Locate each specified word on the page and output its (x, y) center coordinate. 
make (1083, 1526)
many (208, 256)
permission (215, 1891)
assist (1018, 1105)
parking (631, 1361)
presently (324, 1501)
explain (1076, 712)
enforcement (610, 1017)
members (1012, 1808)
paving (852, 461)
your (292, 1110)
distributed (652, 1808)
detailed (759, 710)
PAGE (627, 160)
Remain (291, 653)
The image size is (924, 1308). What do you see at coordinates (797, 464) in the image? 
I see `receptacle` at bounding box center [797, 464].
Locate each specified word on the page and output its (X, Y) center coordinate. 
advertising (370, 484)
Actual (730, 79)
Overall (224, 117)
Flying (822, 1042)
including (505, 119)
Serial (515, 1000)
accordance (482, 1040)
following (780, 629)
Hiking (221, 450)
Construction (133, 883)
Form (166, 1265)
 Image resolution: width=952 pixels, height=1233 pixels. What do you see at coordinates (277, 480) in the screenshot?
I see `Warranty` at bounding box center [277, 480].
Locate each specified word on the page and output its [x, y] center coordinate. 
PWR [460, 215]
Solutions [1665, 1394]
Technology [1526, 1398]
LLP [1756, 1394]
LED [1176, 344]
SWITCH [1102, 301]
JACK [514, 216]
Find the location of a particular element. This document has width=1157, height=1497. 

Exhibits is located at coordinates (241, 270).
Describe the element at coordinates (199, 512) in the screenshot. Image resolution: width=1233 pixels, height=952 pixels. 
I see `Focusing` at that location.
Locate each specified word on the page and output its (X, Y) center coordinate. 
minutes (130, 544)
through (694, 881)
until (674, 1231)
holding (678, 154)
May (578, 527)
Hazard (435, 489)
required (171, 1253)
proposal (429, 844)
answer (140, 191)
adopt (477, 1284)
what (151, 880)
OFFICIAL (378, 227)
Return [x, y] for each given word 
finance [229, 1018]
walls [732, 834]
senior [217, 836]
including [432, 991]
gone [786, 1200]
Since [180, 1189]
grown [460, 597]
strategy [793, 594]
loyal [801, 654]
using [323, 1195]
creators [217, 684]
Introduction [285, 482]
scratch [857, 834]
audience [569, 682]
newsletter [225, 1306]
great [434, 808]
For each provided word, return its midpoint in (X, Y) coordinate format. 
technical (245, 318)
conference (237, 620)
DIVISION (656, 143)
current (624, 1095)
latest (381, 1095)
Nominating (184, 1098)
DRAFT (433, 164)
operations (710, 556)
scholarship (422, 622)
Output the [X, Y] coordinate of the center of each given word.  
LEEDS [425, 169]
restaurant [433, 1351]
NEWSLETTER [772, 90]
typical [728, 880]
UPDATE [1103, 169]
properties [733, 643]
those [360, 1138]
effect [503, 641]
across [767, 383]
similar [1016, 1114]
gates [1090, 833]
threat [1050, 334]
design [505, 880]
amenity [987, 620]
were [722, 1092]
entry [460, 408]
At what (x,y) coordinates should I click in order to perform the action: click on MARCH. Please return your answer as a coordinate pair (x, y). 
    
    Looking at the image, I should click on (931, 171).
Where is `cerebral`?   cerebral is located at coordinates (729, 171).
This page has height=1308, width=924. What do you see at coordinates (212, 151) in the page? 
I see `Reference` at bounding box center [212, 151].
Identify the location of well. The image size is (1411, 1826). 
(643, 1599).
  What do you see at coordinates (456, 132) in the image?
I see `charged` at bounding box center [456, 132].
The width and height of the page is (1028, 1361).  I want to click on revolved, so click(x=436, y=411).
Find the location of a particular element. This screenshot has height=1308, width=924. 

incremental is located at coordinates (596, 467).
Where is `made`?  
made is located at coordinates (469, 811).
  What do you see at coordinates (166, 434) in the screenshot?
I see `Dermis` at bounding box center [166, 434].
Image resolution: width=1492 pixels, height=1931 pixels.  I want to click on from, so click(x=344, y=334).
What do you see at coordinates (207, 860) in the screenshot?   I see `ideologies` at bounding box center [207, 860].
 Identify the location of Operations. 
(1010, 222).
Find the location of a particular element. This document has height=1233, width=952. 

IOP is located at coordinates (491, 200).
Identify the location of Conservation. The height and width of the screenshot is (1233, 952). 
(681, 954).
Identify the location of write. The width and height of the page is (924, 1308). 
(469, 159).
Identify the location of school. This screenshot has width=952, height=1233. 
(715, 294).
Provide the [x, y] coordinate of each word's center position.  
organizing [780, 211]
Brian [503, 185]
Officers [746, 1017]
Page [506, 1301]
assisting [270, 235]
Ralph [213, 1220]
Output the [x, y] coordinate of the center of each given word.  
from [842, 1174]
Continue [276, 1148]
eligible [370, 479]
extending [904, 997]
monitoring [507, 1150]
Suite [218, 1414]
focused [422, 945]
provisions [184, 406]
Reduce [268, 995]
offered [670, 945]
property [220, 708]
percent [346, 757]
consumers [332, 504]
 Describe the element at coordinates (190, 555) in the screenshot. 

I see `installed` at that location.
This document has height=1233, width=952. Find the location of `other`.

★ ★ ★ ★ ★ ★ ★

• **TASK TO COMPLETE**:
Reproduce verbatim the entries from the line containing "through (694, 881)" through the line containing "including [432, 991]", including both of those lines.

• **RESPONSE TO THE EXERCISE**:
through (694, 881)
until (674, 1231)
holding (678, 154)
May (578, 527)
Hazard (435, 489)
required (171, 1253)
proposal (429, 844)
answer (140, 191)
adopt (477, 1284)
what (151, 880)
OFFICIAL (378, 227)
Return [x, y] for each given word 
finance [229, 1018]
walls [732, 834]
senior [217, 836]
including [432, 991]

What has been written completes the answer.